I recruited my aforementioned Bachelor-obsessed cousins after Hannah’s season last year to provide input on this baffling query. One proposed that I cared about Hannah because she was a different kind of Bachelorette. Her outspokenness on topics such as religion, feminism, and sex-positivity made her accessible to me. She suggested that I likely would not have latched on so hard had I subjected myself to the earlier seasons, which have had less-progressive themes. The other cousin advised that I needed to digest something trivial to take me out of the 24/7 news cycle, and got a little carried away as a subconscious procrastination mechanism. I’ve concluded that it was probably a little bit of both.
We as a society have subjected ourselves to becoming victims of EPO—the Entertainment Purposes Only mass culture form. It begins by affording ourselves the opportunity to escape societal issues, which now seem to flood every instance of media imaginable. This includes scripted cinematic programming, sports, and of course, reality television. It has become an endangered species of media as of late.

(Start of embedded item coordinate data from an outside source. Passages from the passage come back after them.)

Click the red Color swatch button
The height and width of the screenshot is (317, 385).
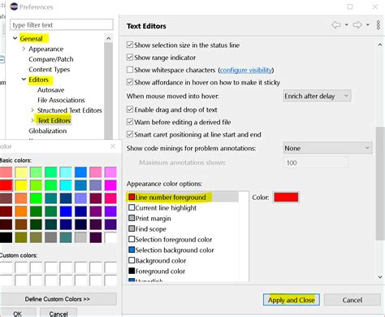click(x=286, y=198)
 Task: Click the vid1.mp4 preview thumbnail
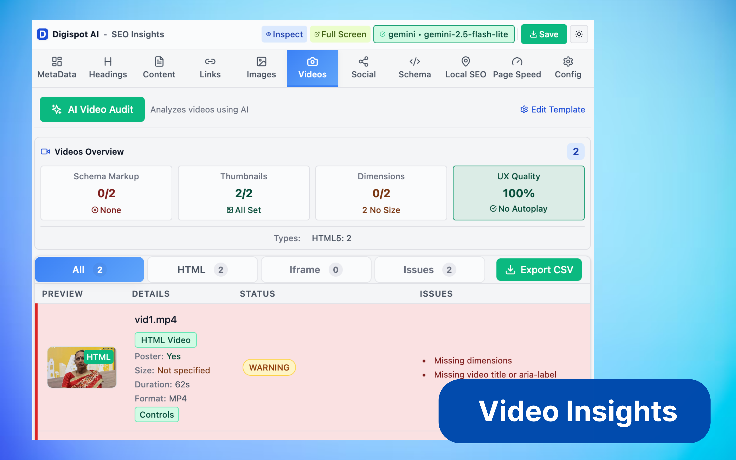coord(82,367)
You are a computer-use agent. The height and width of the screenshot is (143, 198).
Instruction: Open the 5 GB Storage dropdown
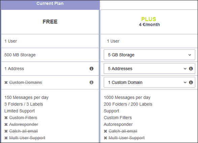(x=150, y=55)
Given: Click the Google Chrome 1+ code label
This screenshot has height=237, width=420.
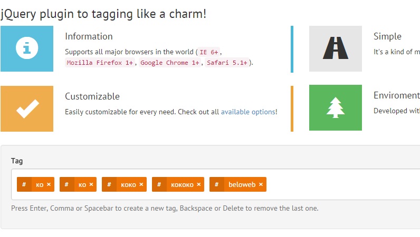Looking at the screenshot, I should [x=169, y=63].
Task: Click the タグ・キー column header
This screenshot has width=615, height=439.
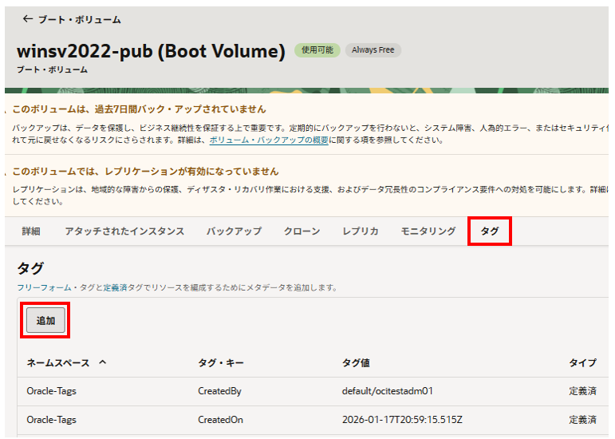Action: pos(220,362)
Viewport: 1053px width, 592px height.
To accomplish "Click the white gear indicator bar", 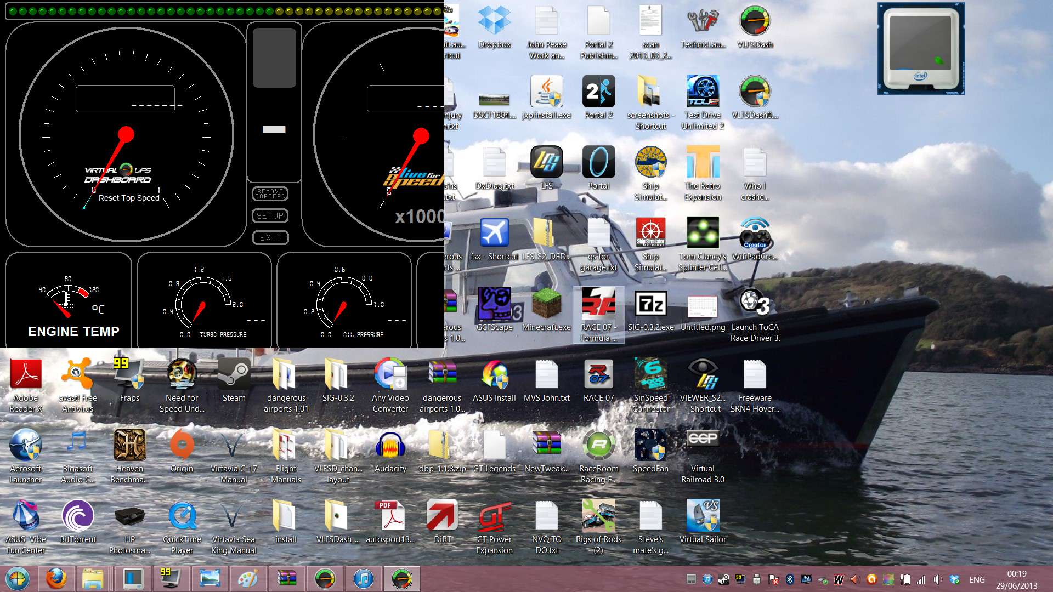I will click(274, 130).
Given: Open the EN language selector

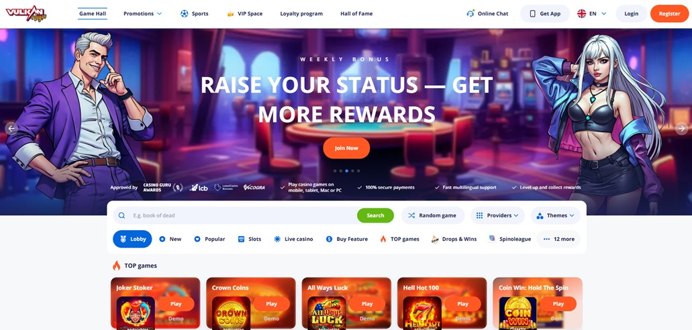Looking at the screenshot, I should click(592, 13).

As social media and the internet have become new alternatives to conventional entertainment, it is near impossible for cultural indecencies and hot-button issues to not make their way into our daily media diets, no matter how hard we try to avoid them. Sports are no longer just games; they are platforms for celebrities like Colin Kaepernick to advocate for what they believe to be the greater good. Hannah Brown’s version of The Bachelorette lent itself to becoming much more than a dating show; it acted as a statement about what it is to be a modern woman through trials and tribulations that the audience can relate to. The stakes are vastly different. Still, we ingest the NFL and Bachelor programming, because systemically, at the end of the day, we consumers are all addicted to the same thing.

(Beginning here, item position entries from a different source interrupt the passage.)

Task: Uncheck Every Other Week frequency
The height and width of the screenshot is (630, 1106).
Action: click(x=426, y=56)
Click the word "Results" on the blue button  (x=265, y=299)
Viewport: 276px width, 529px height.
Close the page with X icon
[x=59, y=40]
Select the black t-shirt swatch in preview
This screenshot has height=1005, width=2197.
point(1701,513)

At the end of the day, all that we really want is a good story.
Who Cares?
Now, I drink rosé on Mondays instead of scotch, and The Bachelor and Bachelorette stand in for Monday Night Football in the postseason. I get emotional hangovers from heartbreaks and cliffhangers. I wax poetic about raw emotions and cruel intentions. I listen to podcasts about the sex and love and drama in Bachelor Nation. And this week, I missed the first half-hour of the NCAA football natty to find out how Peter left things with Hannah. Sue me.
There is no shame in actively choosing to consume EPO media, no matter how little of it is left or how “good” it is. A good story is what we’re all after, anyways. My tastes may have shifted to include inexplicably gorgeous people unexplainably struggling to get love right. But maybe it’s less important to figure out why I care, and more important to be able to just acknowledge that I do. In a culture so quick to cancel, and so addicted to expressing opinions for all to see, pathos has taken the back seat.
The second chapter on Monday night opened with a continuation of their conversation. The tension – both emotional and sexual – still palpable, as Peter rocked back and forth with the decision at hand. Hannah asked Peter to hop a plane with her. Peter, adorned in glitter from her dress, ultimately decided to let her go. We’ll see how long that lasts. There is plenty of season left for the flame to rekindle itself once more.
And if Hannah and Peter get their happy ending, that is a good story. And yes, I happen to care very much. Jaded as I am, I feel like I deserve a little credit for that.